=== Task instructions ===
Read the records and gather each line that includes "computer".

=== Data for processing ===
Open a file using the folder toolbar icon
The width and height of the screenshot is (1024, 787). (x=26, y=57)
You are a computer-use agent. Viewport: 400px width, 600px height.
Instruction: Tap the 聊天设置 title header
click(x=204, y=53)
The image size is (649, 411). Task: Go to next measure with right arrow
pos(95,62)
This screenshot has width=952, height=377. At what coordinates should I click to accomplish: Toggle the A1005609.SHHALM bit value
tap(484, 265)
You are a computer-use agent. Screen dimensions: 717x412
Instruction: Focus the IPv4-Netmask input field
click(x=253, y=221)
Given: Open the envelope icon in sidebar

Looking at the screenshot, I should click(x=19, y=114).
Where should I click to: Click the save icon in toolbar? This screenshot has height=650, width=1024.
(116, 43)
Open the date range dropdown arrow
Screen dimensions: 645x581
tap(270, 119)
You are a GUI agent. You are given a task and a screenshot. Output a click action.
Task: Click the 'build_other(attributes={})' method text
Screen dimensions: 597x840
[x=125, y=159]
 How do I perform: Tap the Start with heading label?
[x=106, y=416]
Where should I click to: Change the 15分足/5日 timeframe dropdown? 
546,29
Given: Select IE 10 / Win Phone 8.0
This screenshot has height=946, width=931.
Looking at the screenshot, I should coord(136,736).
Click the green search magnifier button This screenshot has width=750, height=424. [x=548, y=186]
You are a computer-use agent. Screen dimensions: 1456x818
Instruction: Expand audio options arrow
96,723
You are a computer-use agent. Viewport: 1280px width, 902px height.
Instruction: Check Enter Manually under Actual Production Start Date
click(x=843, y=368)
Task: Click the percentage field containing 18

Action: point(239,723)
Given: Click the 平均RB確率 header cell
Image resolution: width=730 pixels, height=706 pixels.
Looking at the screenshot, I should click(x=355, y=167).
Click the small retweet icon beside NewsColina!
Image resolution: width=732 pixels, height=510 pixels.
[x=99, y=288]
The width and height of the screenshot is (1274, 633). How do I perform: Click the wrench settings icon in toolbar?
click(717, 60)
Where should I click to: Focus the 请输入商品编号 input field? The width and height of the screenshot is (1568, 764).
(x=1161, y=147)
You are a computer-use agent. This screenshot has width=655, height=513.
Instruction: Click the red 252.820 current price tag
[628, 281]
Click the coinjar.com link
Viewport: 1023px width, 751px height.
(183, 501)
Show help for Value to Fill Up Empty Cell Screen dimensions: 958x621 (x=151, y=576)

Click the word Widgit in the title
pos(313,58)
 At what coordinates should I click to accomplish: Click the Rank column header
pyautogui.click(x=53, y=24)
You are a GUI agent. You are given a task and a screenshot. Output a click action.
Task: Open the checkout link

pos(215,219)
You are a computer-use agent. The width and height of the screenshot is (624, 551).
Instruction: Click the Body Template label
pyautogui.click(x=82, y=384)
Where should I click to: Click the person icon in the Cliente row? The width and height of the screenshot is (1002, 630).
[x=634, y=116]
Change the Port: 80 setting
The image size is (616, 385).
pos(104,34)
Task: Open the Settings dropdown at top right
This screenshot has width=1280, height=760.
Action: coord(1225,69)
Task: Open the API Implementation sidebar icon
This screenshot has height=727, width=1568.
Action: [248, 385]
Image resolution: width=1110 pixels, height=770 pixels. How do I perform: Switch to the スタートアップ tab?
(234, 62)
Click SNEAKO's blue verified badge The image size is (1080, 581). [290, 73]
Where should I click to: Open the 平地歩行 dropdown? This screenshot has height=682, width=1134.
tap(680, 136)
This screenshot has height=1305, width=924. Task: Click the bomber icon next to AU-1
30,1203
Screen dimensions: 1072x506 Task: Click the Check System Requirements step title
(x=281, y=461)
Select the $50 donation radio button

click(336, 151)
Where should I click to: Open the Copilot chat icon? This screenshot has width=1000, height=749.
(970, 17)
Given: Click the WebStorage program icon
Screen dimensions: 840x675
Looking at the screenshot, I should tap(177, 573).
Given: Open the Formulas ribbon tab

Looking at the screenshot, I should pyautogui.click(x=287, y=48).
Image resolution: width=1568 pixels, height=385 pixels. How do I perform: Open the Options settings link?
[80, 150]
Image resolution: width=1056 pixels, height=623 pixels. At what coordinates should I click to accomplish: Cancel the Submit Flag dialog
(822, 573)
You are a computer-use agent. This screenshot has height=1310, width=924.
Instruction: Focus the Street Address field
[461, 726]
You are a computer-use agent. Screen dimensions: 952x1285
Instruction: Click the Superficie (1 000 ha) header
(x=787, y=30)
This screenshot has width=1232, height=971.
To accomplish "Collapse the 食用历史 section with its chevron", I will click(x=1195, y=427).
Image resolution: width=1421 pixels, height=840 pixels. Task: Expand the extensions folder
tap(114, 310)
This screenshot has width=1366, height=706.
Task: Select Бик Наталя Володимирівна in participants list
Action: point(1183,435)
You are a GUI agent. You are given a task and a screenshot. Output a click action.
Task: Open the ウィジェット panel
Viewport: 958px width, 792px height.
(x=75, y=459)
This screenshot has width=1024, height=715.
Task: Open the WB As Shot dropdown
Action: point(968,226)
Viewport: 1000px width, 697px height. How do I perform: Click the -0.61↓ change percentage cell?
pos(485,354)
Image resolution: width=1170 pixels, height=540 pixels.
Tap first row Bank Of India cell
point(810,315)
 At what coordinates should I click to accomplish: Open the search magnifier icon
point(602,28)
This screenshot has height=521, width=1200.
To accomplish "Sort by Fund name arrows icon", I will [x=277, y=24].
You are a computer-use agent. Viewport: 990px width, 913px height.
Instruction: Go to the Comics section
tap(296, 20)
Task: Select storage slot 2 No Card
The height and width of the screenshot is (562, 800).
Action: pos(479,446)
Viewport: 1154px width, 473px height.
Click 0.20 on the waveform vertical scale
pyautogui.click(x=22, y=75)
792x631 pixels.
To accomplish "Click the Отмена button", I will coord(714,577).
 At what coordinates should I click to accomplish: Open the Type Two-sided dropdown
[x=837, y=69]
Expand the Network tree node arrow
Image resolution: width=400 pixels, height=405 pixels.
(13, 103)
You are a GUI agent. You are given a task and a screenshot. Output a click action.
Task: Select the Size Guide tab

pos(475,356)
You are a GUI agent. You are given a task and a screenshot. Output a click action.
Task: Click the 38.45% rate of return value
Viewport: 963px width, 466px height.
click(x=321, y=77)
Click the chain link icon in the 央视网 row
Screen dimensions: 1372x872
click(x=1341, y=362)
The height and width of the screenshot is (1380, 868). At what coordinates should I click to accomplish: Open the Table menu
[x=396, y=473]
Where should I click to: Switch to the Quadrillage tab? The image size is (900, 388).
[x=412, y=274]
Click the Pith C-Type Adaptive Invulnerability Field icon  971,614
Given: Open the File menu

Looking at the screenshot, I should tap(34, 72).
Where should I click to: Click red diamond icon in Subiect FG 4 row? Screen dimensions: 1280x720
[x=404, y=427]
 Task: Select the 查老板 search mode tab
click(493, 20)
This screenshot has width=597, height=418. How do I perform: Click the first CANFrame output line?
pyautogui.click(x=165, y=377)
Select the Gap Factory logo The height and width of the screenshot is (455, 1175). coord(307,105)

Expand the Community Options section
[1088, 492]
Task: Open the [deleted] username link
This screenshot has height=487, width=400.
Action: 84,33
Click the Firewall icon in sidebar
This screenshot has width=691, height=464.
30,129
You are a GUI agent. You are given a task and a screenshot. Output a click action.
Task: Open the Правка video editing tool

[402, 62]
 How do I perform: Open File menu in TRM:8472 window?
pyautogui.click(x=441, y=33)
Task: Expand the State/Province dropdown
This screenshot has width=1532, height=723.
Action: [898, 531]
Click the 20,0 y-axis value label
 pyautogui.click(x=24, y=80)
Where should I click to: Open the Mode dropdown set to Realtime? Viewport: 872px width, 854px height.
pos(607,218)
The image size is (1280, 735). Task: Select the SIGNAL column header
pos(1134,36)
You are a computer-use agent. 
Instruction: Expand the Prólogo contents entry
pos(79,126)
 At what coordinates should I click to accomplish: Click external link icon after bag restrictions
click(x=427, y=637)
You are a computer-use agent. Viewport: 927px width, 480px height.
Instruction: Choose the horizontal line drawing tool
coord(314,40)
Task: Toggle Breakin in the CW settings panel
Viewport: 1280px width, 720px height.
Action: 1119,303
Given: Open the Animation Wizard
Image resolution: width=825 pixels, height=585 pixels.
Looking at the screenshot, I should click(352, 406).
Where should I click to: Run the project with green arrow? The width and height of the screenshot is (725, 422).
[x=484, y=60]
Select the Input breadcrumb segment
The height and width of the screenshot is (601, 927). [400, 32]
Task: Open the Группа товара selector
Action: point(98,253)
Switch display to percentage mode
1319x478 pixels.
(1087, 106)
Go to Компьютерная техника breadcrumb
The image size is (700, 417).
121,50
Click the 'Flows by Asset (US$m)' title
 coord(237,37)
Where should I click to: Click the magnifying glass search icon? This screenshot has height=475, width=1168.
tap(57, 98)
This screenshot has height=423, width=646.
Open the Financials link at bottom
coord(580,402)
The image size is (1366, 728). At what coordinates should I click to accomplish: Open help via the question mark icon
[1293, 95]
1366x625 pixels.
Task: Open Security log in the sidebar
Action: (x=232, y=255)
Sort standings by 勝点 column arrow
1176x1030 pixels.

=== Exercise result ===
You are a computer-use agent. Viewport: 400px width, 600px height.
You are a computer-use agent. Screen dimensions: 717x412
You are a computer-use agent. Screen dimensions: 1456x818
You are a computer-use agent. Viewport: 1280px width, 902px height.
You are a computer-use agent. This screenshot has width=655, height=513.
You are a computer-use agent. The width and height of the screenshot is (624, 551).
You are a computer-use agent. This screenshot has height=1310, width=924.
You are a computer-use agent. Screen dimensions: 952x1285
You are a computer-use agent. Viewport: 990px width, 913px height.
You are a computer-use agent. 
You are a computer-use agent. Viewport: 927px width, 480px height.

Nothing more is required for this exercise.